[Data entries]
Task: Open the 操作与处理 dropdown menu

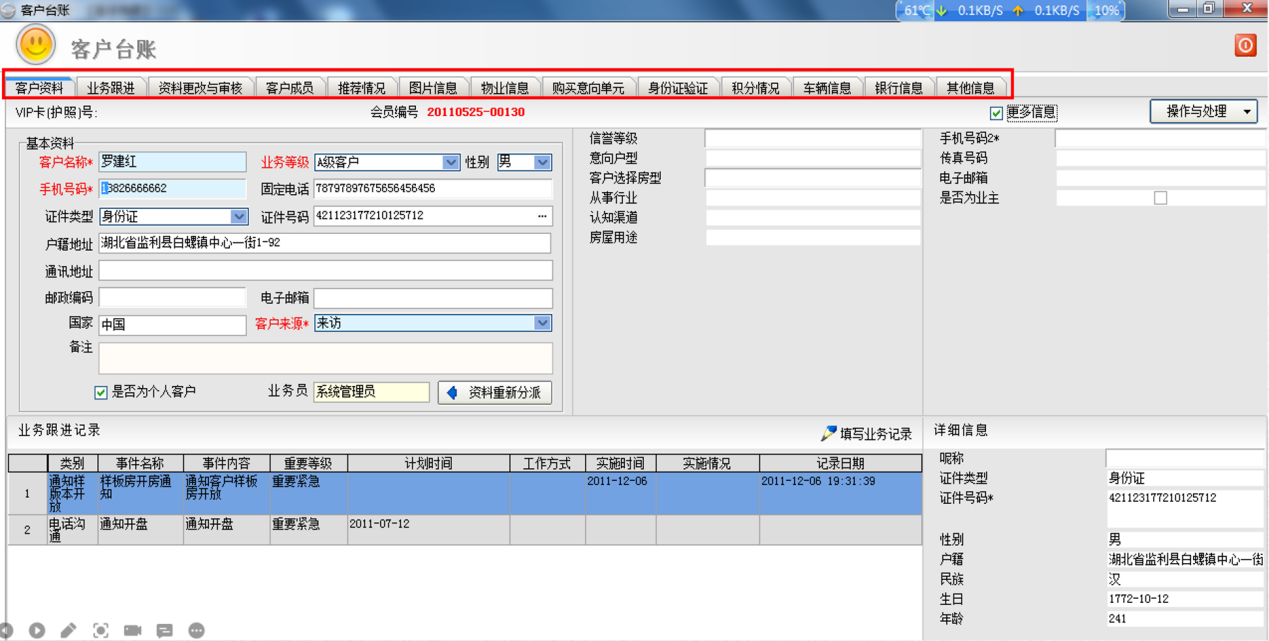Action: coord(1204,111)
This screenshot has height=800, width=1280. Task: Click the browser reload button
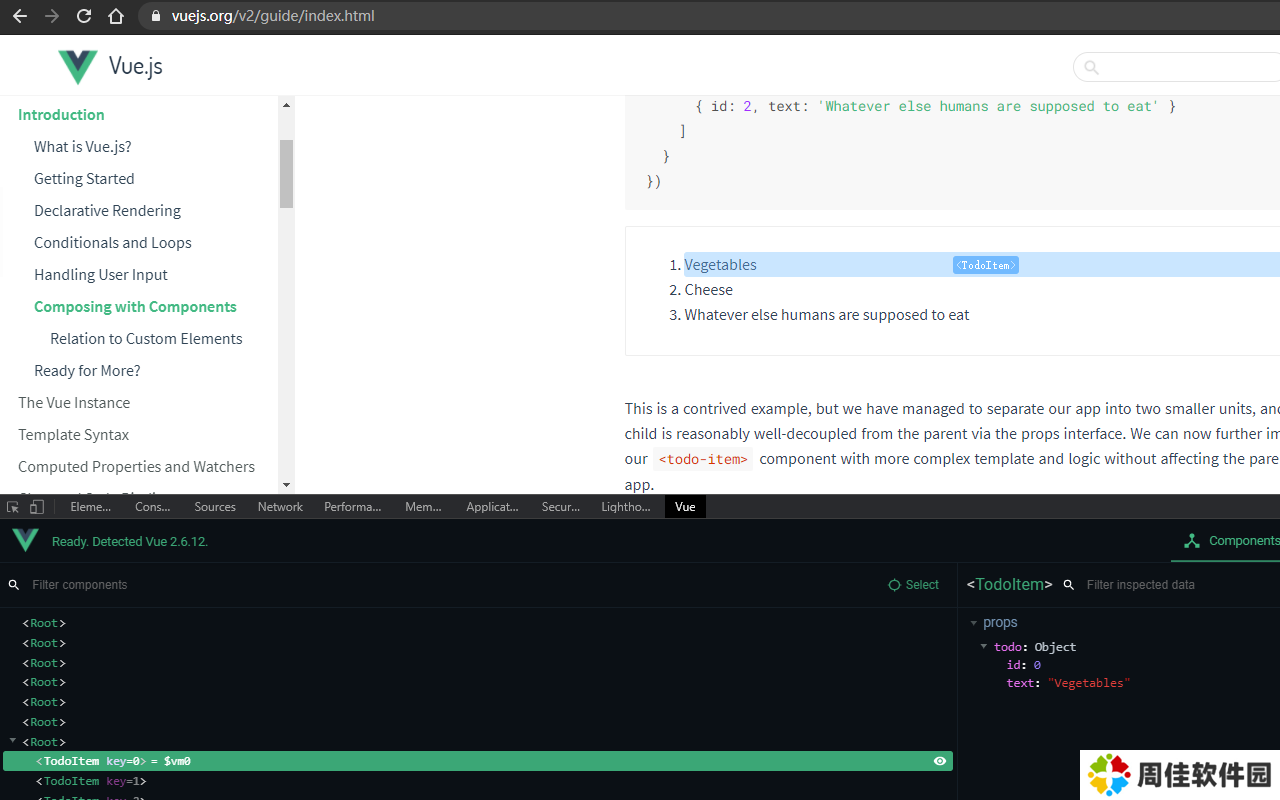coord(84,16)
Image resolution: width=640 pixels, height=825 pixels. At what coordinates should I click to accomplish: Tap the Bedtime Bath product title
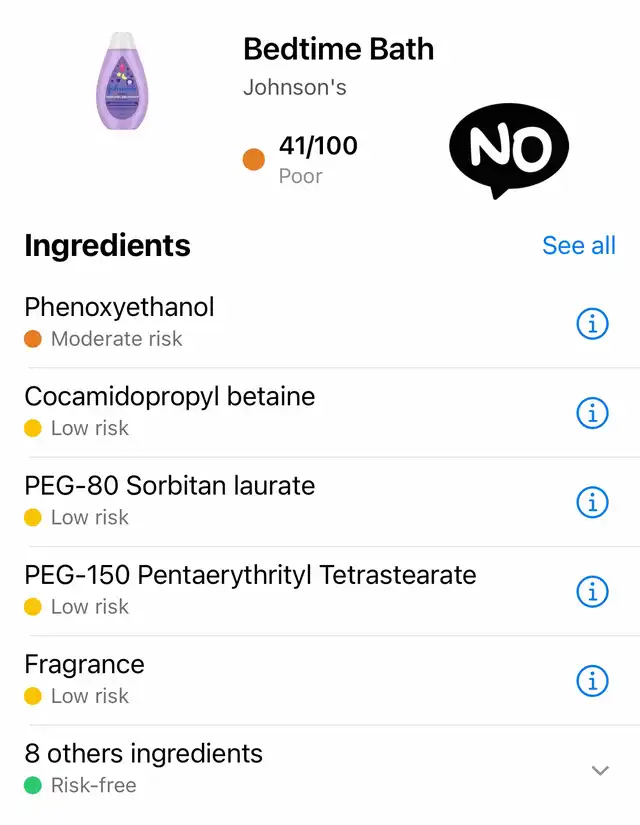click(x=338, y=49)
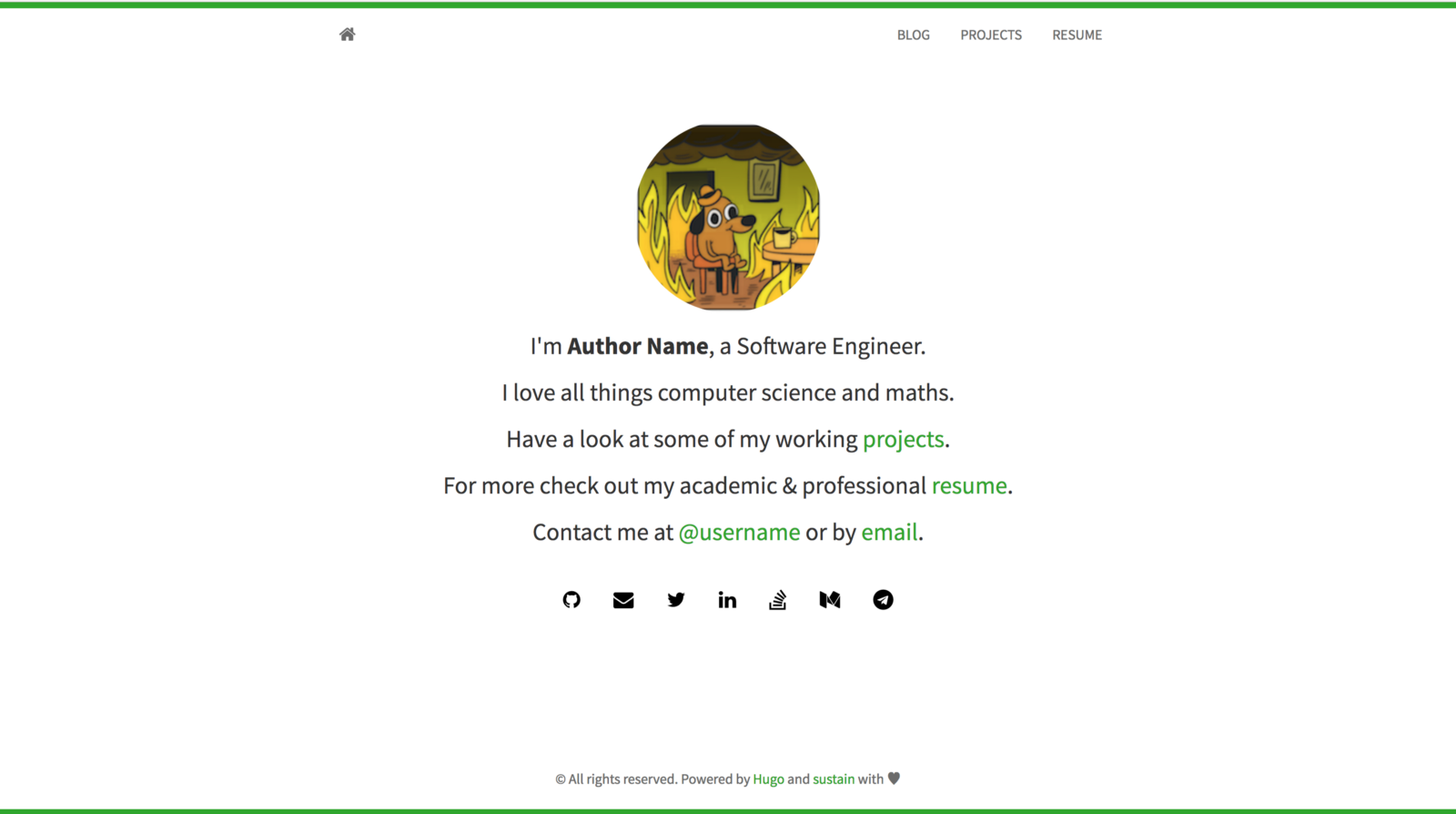Open the sustain theme link
Viewport: 1456px width, 814px height.
tap(834, 779)
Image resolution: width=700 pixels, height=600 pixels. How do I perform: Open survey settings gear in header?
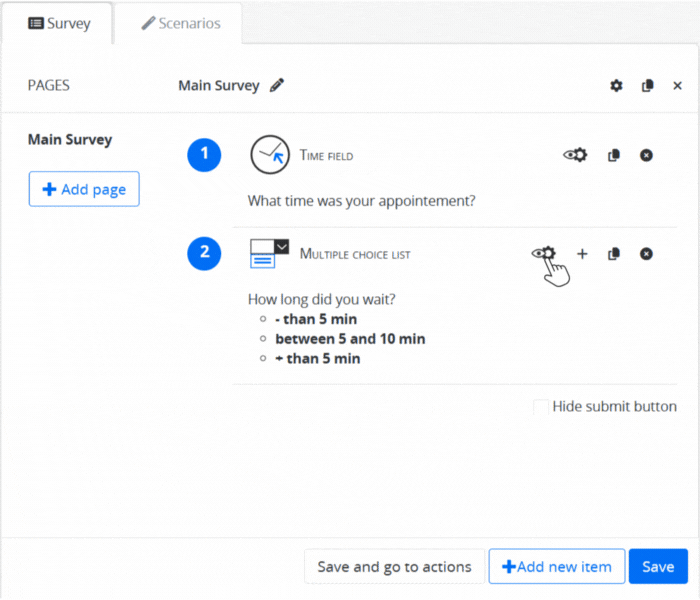[x=616, y=86]
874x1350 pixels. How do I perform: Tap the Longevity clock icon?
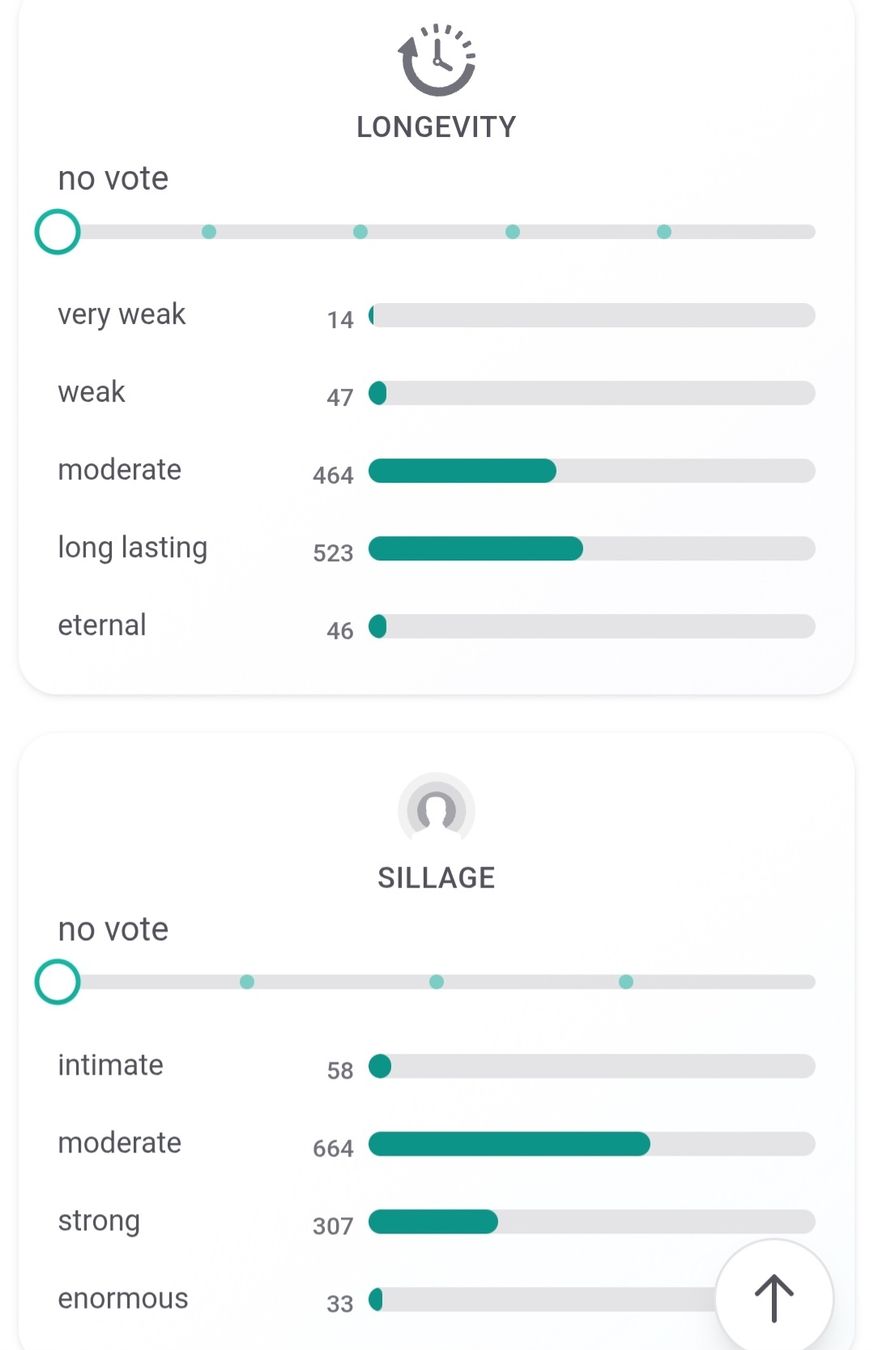point(437,60)
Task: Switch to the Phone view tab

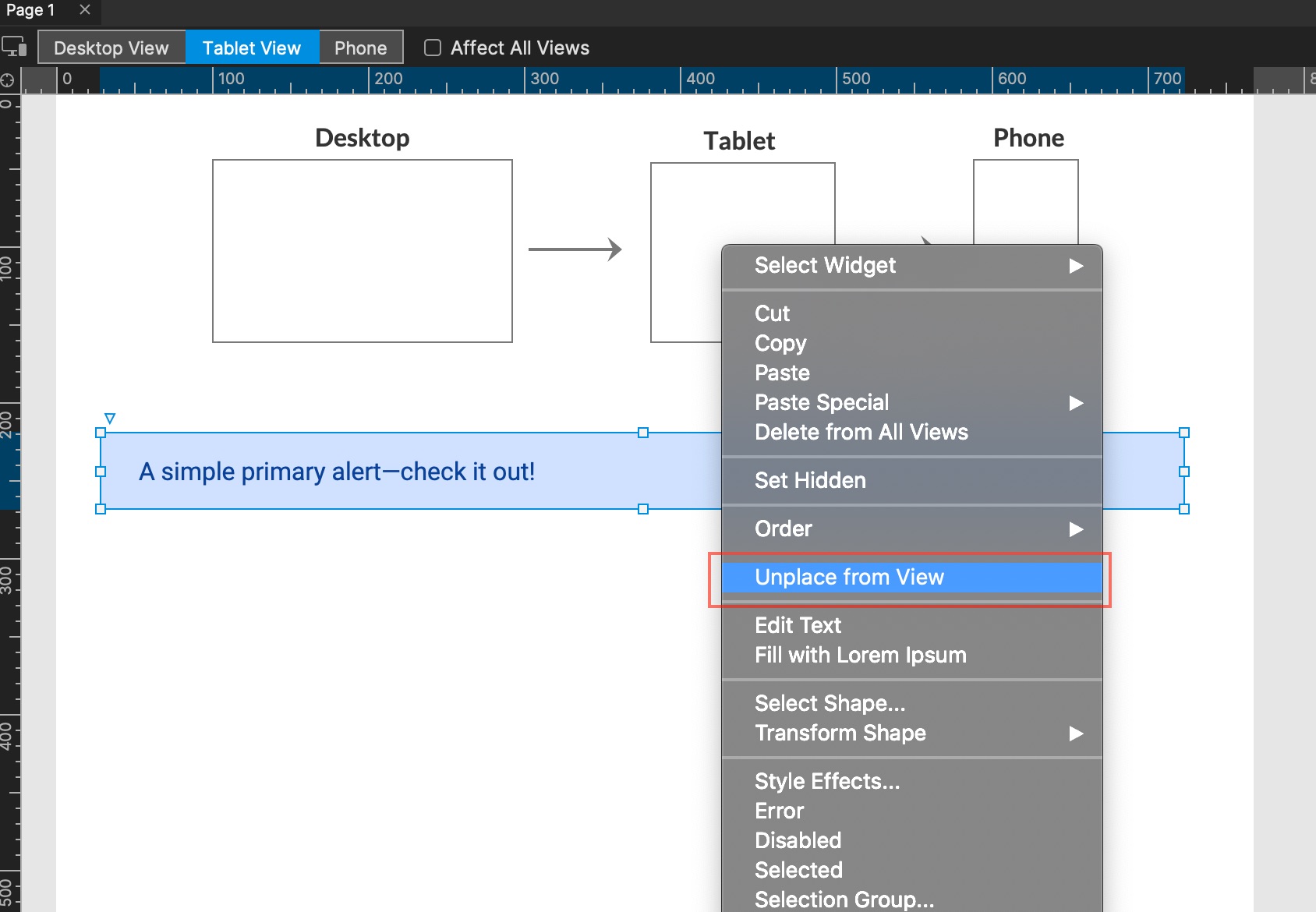Action: [x=360, y=48]
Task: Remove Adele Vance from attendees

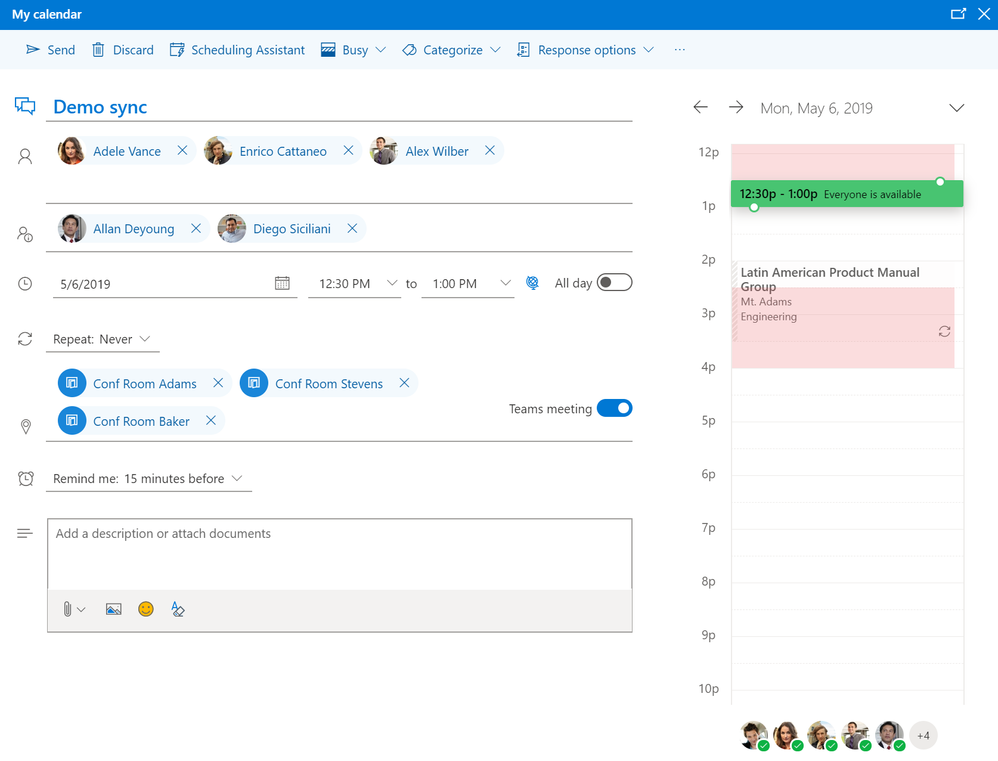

Problem details
Omit the pictures and set down the records exactly.

Solved exercise
Task: Open the 操作与处理 dropdown menu

Action: coord(1204,111)
This screenshot has height=800, width=1280. Task: Click the browser reload button
coord(84,16)
Image resolution: width=640 pixels, height=825 pixels. At what coordinates should I click to accomplish: Tap the Bedtime Bath product title
click(x=338, y=49)
Open the sustain theme link
Viewport: 1456px width, 814px height.
tap(834, 779)
Image resolution: width=700 pixels, height=600 pixels. How do I perform: Open survey settings gear in header?
[x=616, y=86]
874x1350 pixels. How do I perform: Tap the Longevity clock icon?
point(437,60)
Task: Switch to the Phone view tab

Action: [x=360, y=48]
Task: Remove Adele Vance from attendees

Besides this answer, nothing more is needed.